Dataset excerpts
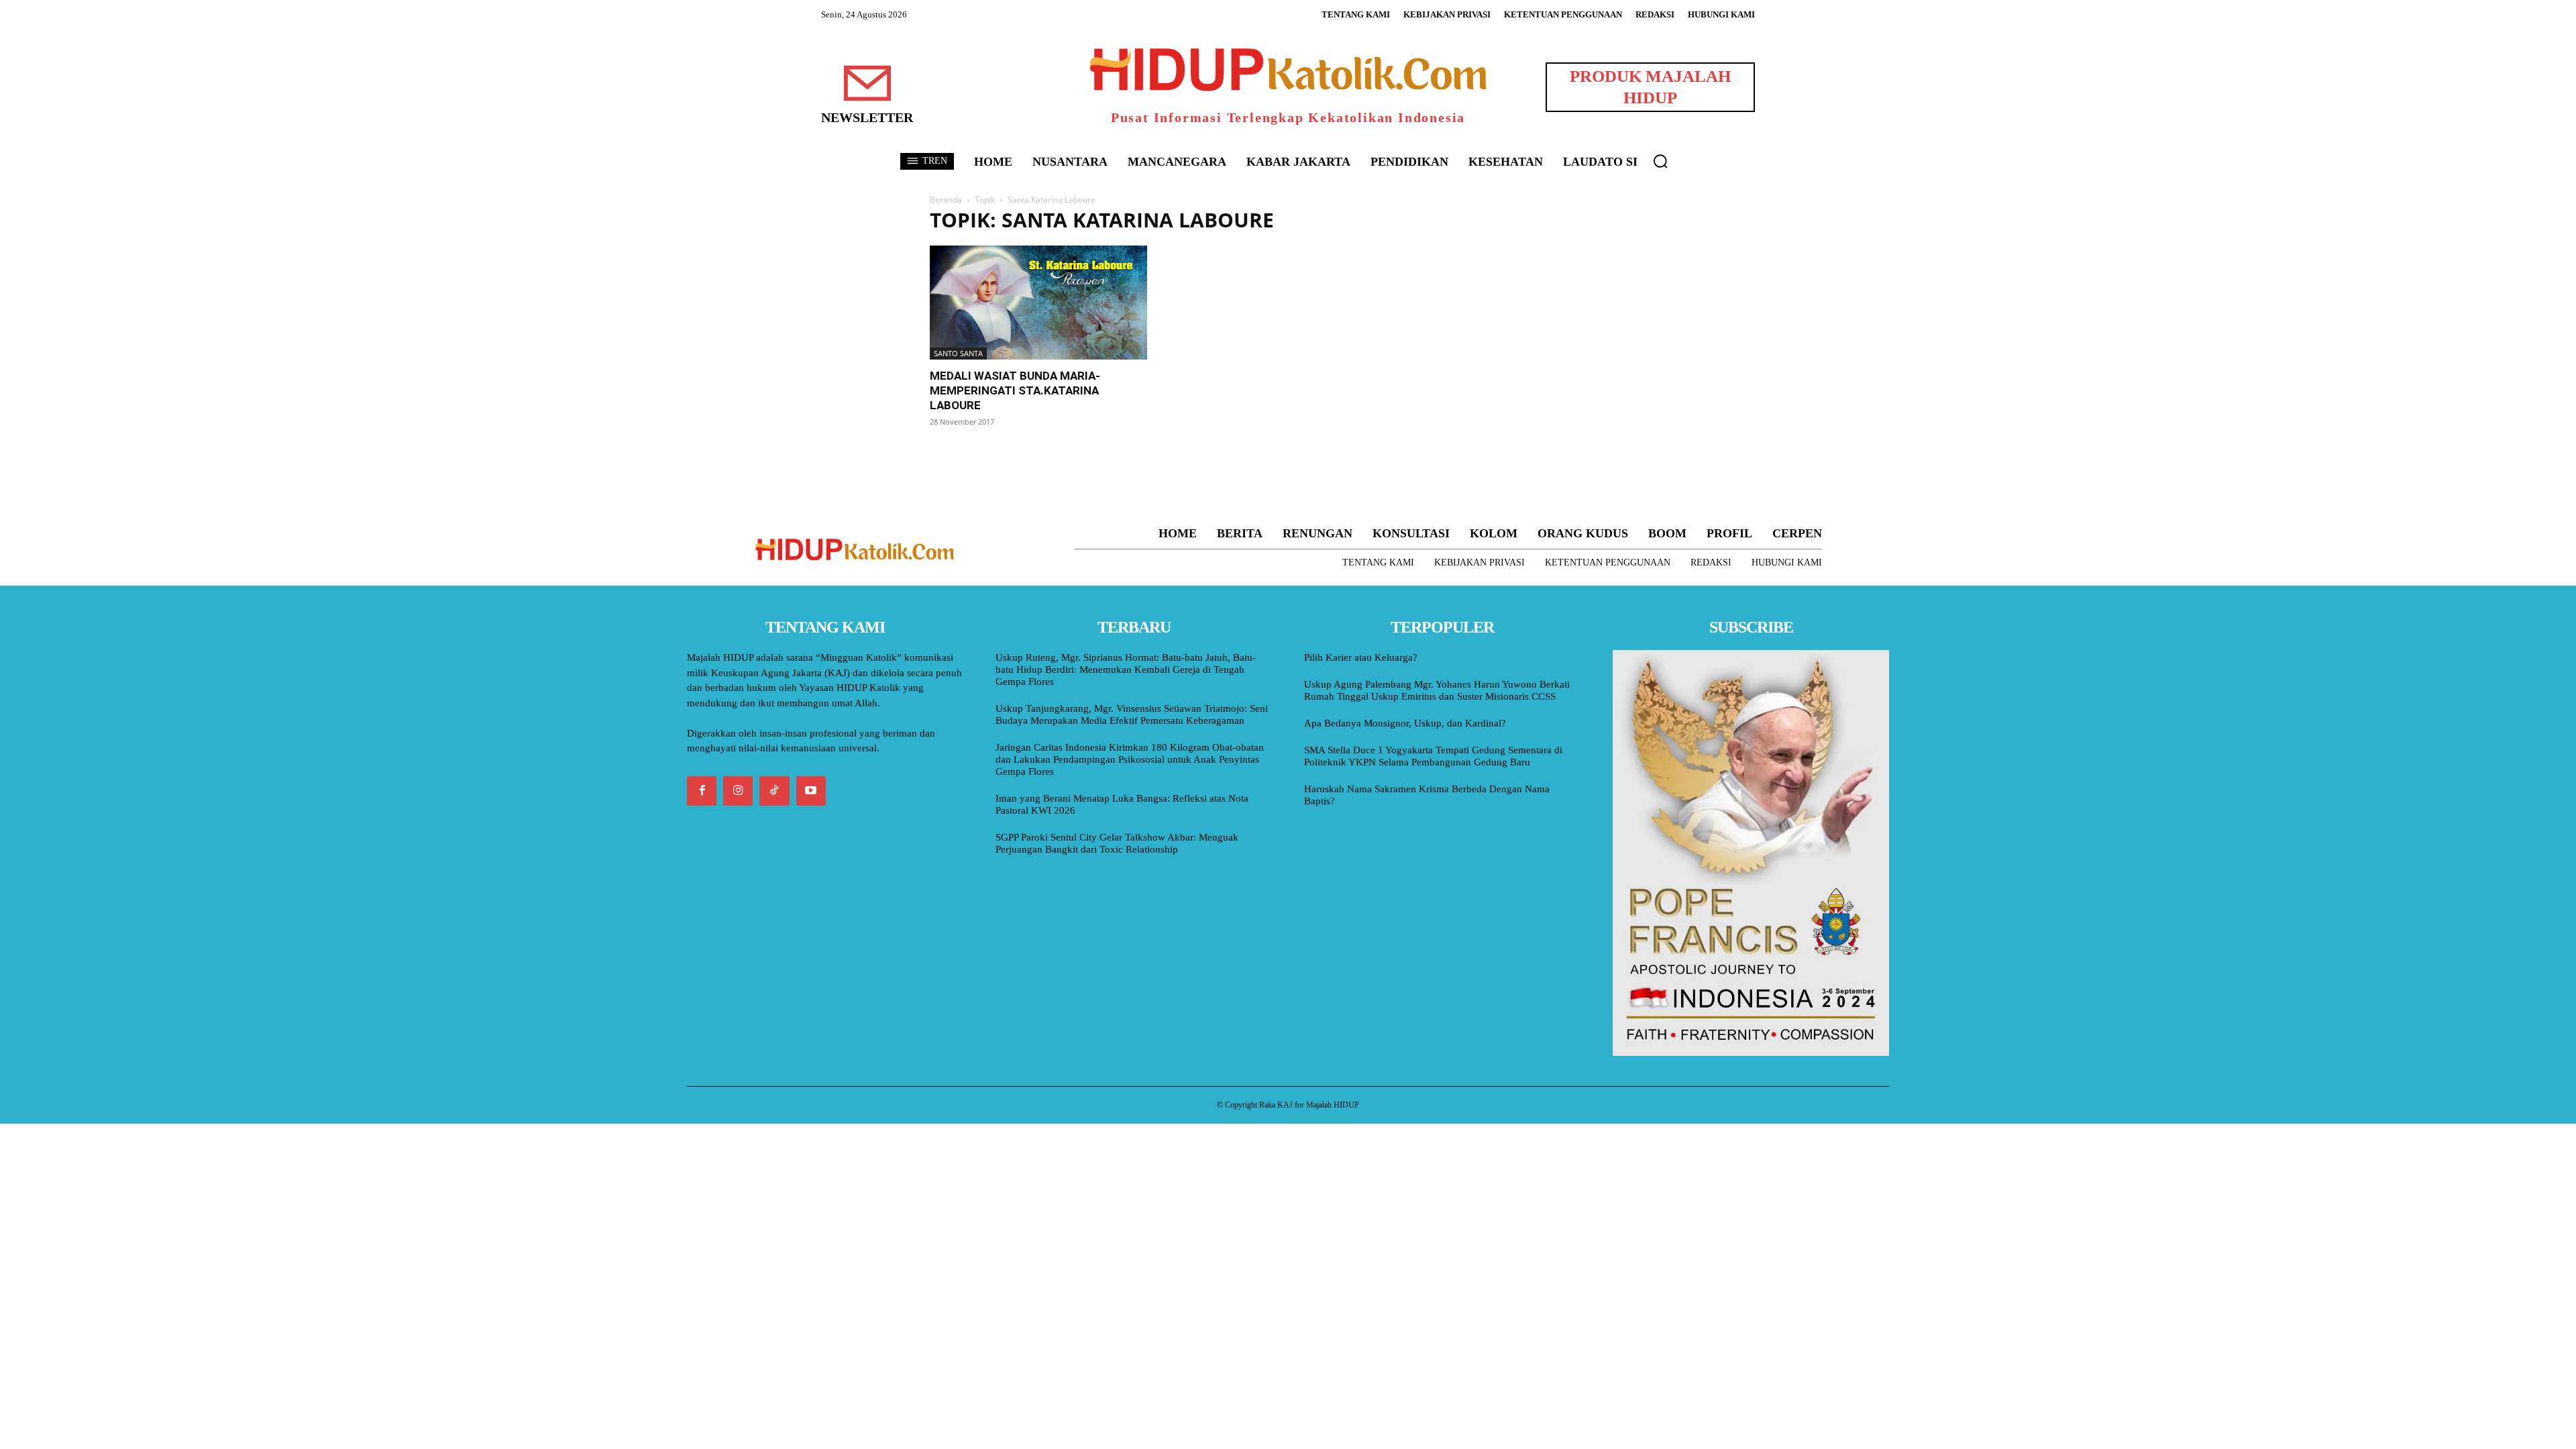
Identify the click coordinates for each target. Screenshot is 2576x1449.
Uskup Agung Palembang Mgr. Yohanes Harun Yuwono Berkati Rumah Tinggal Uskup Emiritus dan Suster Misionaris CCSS (1437, 690)
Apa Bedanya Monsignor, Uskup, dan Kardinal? (1405, 723)
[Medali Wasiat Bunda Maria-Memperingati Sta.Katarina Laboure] (1038, 303)
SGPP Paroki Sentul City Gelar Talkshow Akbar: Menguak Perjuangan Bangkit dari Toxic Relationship (1117, 843)
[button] (1660, 161)
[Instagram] (738, 791)
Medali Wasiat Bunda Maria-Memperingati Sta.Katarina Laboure (1015, 390)
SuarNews (1451, 220)
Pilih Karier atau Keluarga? (1360, 657)
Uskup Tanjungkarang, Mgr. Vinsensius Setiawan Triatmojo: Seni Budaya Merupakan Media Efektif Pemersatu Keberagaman (1132, 714)
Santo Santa (958, 353)
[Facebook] (701, 791)
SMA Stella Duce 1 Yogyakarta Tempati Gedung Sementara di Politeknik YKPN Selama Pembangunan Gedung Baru (1433, 756)
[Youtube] (811, 791)
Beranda (946, 199)
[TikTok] (774, 791)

# [ASSIGNED TASK]
Repeat the records above exactly, leaving out the pictures.

# [EXPECTED ANSWER]
Identify the click coordinates for each target. Screenshot is 2576x1449.
Uskup Agung Palembang Mgr. Yohanes Harun Yuwono Berkati Rumah Tinggal Uskup Emiritus dan Suster Misionaris CCSS (1437, 690)
Apa Bedanya Monsignor, Uskup, dan Kardinal? (1405, 723)
[Medali Wasiat Bunda Maria-Memperingati Sta.Katarina Laboure] (1038, 303)
SGPP Paroki Sentul City Gelar Talkshow Akbar: Menguak Perjuangan Bangkit dari Toxic Relationship (1117, 843)
[button] (1660, 161)
[Instagram] (738, 791)
Medali Wasiat Bunda Maria-Memperingati Sta.Katarina Laboure (1015, 390)
SuarNews (1451, 220)
Pilih Karier atau Keluarga? (1360, 657)
Uskup Tanjungkarang, Mgr. Vinsensius Setiawan Triatmojo: Seni Budaya Merupakan Media Efektif Pemersatu Keberagaman (1132, 714)
Santo Santa (958, 353)
[Facebook] (701, 791)
SMA Stella Duce 1 Yogyakarta Tempati Gedung Sementara di Politeknik YKPN Selama Pembangunan Gedung Baru (1433, 756)
[Youtube] (811, 791)
Beranda (946, 199)
[TikTok] (774, 791)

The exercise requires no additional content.